You will now create two example functions for tsa. This exercise also provides some matplotlib practice and a brief introduction to statsmodels time series analysis functionality.

plot_detrended

For a given ED time series, this function generates and plots a differenced or detrended ED time series. The 1st difference is the difference between \(y_{t+1}\) and \(y_t\).

The output of the function should be a plot similar to the below. The function could return the fig and ax objects for a user.

detrended

diagnostics_plot

For a given ED time series, the function will generate a plot similar to the below:

diag

The figure consists of three axis objects. The first plots the detrended series. The second plot is the autocorrelation function (ACF): a measure of correlation of a variable with previous observations of itself. The third is the partial autocorrelation function (PACF): a measure of correlation of a variable with early observations of itself while controlling (regressing) for shorter lags. The good news is you can create ACF and PACF using two functions from statsmodels

#  import the functions
from statsmodels.graphics.tsaplots import plot_acf, plot_pacf

Task:

  • Code the plot_detrended and diagnostics_plot functions and add them to the ts_emergency/plotting/tsa module.

Hints:

  • diagnostics_plot is a good test of your matplotlib skills!

  • Try creating each plot indipendently first.

  • Note that the plot_acf and plot_pacf accepts a ax parameter. Can you use this parameter? to add the plot to the correct place?
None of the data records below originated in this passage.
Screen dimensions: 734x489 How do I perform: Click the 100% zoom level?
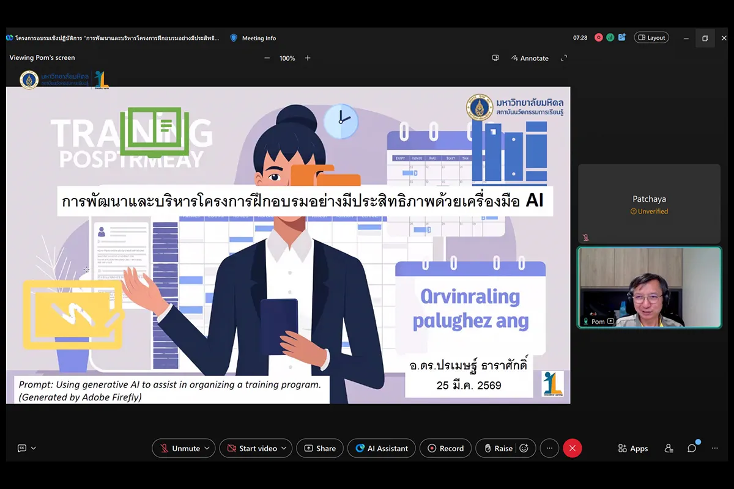point(287,58)
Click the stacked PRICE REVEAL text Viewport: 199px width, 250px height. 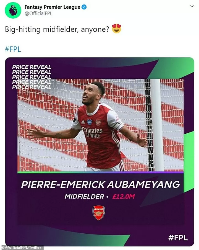point(32,77)
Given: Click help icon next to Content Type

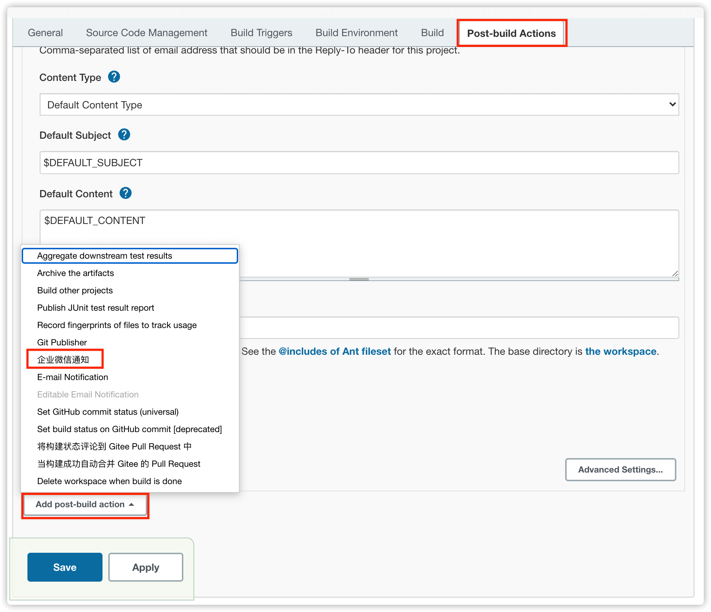Looking at the screenshot, I should click(114, 77).
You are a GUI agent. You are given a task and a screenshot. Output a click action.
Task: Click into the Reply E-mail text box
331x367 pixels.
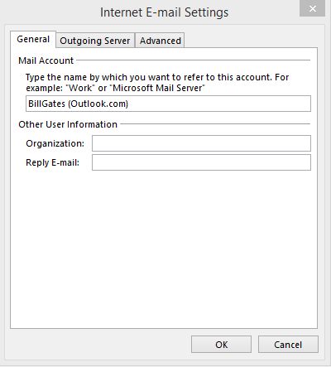coord(201,162)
  • There are various ways to answer this question. Consider using a gridspec.

  • Check out documentation for plot_acf and plot_pacf on the statsmodels docs. For example

# your package testing code here ...

Exercise 7:#

Task

  • Think about python programmes you have coded in the past. Can you think of how you would organise them as packages i.e. package name, submodules and example data? Choose a suitable example and draft an outline the structure of the package.